Most of the emerging diseases included in the list such as avian influenza, ebola, cholera and tubercu losis, threaten humans and animals equally. These diseases have been monitored, but their response to changes in temperature and rainfall are still unclear. World Health Organization data showed that the occurrence of cholera was directly co related to increases in water temperature. Similarly, ebola and rift valley fever were associated with unusual variations in rainfall and dry seasons. The Inter-governmental Panel on Climate Change report last year warned that increase in coastal water temperature would aggravate the occurrence of cholera in South Asia.

The wcs report, The Deadly Dozen: Wildlife Diseases in the Age of Climate Change, attempts to draw attention to how infectious diseases might spread with the changing climate. The report identified how changes in the climate favoured the spread of disease causing viruses and bacteria. In recent decades, infectious diseases such as malaria, yellow fever, plague had increased either in number or geographic range.

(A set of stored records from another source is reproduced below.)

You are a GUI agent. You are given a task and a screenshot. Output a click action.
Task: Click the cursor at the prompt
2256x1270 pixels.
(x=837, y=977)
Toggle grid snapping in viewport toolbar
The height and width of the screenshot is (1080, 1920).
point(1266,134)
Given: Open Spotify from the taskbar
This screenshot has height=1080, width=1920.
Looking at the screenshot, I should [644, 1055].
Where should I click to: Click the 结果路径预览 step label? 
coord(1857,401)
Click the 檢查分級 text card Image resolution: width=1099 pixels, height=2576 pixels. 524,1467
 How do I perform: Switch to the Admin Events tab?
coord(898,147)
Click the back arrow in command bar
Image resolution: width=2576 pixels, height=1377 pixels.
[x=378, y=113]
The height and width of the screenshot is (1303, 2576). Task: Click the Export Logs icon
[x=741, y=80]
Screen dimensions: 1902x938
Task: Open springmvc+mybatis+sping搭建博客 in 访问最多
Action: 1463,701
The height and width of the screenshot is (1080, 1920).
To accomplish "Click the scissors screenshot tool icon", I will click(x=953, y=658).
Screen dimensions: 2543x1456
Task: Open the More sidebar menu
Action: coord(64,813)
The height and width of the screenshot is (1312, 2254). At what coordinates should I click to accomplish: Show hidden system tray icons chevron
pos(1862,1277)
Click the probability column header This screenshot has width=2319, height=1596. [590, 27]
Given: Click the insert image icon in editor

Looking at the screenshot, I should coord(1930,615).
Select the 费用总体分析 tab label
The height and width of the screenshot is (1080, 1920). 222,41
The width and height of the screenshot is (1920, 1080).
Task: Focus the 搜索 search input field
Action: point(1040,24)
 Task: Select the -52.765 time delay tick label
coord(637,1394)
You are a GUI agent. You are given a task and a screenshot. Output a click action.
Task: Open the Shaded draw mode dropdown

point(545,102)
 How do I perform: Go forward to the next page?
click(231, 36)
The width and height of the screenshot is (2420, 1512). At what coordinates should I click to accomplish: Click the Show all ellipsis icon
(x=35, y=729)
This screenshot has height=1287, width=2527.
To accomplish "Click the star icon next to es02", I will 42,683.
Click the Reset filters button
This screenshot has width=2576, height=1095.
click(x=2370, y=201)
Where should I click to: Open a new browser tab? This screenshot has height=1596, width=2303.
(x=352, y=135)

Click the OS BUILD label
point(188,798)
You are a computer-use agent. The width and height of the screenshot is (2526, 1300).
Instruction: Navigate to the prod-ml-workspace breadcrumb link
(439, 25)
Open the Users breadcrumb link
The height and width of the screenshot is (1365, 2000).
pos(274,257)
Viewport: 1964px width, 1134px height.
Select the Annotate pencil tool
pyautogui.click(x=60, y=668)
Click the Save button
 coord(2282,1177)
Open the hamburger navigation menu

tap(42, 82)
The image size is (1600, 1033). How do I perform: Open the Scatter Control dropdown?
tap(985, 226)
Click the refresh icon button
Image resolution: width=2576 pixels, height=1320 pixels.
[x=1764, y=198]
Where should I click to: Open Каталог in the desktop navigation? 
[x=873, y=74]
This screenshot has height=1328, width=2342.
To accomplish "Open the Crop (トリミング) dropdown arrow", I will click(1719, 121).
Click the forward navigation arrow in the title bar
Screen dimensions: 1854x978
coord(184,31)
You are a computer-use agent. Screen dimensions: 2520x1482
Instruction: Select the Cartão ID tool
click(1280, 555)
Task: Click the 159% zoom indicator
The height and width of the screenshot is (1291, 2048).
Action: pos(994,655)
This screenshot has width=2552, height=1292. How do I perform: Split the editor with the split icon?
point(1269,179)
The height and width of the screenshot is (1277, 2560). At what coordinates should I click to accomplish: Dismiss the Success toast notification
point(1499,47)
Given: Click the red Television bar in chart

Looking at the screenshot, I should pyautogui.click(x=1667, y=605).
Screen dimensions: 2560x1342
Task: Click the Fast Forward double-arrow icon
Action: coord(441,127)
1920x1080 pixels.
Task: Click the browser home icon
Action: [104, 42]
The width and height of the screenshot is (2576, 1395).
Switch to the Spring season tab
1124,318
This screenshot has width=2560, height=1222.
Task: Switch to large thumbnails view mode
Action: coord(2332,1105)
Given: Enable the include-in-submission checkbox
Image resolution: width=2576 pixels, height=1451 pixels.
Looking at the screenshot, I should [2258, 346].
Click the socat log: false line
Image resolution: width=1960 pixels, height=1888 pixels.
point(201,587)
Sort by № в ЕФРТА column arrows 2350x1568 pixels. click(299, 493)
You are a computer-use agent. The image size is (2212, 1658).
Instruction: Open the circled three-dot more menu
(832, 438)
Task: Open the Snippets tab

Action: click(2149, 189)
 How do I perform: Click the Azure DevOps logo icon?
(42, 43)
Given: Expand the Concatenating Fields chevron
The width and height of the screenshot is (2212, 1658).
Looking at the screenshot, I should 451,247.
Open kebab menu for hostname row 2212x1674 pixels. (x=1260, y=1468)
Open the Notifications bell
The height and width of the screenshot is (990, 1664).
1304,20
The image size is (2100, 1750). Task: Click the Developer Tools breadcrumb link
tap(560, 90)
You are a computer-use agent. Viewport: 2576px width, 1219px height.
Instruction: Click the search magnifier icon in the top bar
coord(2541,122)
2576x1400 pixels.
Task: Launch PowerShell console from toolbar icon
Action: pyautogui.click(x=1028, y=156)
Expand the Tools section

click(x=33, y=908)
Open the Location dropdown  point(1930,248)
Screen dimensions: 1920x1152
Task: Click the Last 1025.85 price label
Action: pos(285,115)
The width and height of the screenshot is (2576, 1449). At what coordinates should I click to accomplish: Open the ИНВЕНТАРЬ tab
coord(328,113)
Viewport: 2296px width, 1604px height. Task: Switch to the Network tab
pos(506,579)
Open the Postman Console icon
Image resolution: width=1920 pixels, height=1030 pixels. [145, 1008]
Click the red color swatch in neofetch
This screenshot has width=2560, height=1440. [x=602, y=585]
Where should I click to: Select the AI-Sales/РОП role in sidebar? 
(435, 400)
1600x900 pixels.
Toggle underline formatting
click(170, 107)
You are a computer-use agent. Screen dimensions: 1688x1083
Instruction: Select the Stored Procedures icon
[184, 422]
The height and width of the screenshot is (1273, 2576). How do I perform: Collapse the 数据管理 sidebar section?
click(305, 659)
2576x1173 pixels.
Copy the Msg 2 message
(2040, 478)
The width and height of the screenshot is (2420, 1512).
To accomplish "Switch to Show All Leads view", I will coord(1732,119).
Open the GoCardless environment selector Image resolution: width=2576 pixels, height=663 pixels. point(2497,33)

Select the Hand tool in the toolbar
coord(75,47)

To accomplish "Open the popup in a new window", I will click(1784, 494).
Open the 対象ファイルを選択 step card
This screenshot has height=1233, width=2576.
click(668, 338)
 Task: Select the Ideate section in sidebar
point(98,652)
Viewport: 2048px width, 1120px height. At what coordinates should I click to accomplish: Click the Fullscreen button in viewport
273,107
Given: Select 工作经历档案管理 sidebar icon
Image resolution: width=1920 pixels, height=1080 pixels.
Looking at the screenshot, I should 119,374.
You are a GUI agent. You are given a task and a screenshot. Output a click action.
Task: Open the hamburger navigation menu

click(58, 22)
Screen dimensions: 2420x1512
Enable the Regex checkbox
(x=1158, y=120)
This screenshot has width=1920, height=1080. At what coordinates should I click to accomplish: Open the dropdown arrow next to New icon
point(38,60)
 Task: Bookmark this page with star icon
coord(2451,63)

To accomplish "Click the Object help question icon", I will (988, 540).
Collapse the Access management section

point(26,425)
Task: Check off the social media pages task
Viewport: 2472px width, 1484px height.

Alterations in host (animals and humans) behaviour brought about by climate change can increase their exposure to pathogens or germs For instance, with water supply under threat on the Patagonian Steppe in South America, interaction between wildlife and livestock at the available water sources will increase, making the livestock more vulnerable, in turn affecting humans. The researchers, thus, argued that monitoring of wildlife health would provide an indicator of climate-related diseases. "Understanding how wildlife responds to climate change will help governments detect and prevent diseases," said William Karesh, vice president and director of wcs's Global Health Programs.